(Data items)

# # # # #

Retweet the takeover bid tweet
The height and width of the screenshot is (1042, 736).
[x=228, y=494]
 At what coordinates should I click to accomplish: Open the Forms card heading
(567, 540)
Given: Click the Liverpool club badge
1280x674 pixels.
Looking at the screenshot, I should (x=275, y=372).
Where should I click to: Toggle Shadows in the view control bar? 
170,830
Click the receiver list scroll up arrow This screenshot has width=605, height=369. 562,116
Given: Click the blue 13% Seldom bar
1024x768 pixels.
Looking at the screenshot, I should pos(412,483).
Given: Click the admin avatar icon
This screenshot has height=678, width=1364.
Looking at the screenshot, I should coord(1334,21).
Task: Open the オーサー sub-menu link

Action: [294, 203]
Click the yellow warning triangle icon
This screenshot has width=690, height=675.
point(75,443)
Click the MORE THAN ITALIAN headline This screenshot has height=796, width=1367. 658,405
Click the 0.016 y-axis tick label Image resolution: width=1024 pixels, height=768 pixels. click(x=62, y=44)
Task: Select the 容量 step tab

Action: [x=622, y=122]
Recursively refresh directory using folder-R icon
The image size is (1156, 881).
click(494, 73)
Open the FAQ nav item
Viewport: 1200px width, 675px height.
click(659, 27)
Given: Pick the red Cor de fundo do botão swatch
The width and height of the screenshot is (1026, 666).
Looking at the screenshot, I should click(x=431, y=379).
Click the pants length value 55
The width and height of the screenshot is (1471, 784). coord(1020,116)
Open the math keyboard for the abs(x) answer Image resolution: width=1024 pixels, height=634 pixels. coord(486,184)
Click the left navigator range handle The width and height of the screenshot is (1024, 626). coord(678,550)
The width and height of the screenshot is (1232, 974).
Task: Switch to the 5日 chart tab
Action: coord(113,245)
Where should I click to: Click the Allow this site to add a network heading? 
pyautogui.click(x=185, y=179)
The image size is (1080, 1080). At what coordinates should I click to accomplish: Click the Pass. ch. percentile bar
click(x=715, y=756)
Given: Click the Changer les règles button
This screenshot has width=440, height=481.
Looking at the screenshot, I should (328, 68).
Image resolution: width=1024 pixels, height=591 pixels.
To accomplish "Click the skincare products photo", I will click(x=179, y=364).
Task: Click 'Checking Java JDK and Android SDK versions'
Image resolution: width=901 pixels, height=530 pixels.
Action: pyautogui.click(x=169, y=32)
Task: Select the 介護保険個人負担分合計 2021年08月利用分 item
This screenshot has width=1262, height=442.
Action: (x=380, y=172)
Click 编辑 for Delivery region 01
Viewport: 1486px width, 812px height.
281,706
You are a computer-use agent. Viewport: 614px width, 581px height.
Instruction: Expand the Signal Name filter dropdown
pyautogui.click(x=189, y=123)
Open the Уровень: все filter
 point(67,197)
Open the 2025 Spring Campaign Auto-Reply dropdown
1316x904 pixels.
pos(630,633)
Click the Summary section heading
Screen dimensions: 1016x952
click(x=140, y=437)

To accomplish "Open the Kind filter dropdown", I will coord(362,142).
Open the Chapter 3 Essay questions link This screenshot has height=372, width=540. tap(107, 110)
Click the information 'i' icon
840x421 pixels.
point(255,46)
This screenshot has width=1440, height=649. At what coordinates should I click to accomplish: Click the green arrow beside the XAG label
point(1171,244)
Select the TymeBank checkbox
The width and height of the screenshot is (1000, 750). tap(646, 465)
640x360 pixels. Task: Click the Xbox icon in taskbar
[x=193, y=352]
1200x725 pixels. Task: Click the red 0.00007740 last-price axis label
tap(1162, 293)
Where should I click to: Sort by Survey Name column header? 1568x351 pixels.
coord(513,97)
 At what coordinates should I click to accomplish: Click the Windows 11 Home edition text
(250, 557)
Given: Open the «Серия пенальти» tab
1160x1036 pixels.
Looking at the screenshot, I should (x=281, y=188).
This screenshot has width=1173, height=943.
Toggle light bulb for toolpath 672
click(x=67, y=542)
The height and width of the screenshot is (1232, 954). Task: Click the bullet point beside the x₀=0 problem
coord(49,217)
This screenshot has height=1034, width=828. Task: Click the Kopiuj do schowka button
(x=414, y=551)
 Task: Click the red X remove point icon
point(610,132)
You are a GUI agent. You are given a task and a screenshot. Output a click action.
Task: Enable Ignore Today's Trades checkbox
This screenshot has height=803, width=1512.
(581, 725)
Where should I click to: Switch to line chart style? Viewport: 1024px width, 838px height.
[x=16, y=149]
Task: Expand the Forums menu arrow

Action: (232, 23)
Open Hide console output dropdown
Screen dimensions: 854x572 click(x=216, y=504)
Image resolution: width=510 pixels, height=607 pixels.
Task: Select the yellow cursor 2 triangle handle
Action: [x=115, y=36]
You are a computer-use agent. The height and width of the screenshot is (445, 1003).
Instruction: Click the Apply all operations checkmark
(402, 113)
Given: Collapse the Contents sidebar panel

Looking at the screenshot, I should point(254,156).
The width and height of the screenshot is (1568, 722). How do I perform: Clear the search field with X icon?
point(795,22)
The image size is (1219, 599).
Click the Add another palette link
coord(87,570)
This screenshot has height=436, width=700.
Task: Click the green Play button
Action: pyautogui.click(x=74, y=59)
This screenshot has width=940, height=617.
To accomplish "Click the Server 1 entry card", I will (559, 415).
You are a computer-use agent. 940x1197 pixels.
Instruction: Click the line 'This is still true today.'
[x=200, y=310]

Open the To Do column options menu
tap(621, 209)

# # # # #

◆ WHAT YOU NEED TO DO ◆
The answer must be the lines from the one containing "You are a computer-use agent. The" through the last line of the records, written out exactly; please include nothing more.

◆ ANSWER BOX ◆
You are a computer-use agent. The height and width of the screenshot is (445, 1003).
Instruction: Click the Apply all operations checkmark
(402, 113)
Given: Collapse the Contents sidebar panel

Looking at the screenshot, I should point(254,156).
The width and height of the screenshot is (1568, 722). How do I perform: Clear the search field with X icon?
point(795,22)
The image size is (1219, 599).
Click the Add another palette link
coord(87,570)
This screenshot has height=436, width=700.
Task: Click the green Play button
Action: pyautogui.click(x=74, y=59)
This screenshot has width=940, height=617.
To accomplish "Click the Server 1 entry card", I will (559, 415).
You are a computer-use agent. 940x1197 pixels.
Instruction: Click the line 'This is still true today.'
[x=200, y=310]

Open the To Do column options menu
tap(621, 209)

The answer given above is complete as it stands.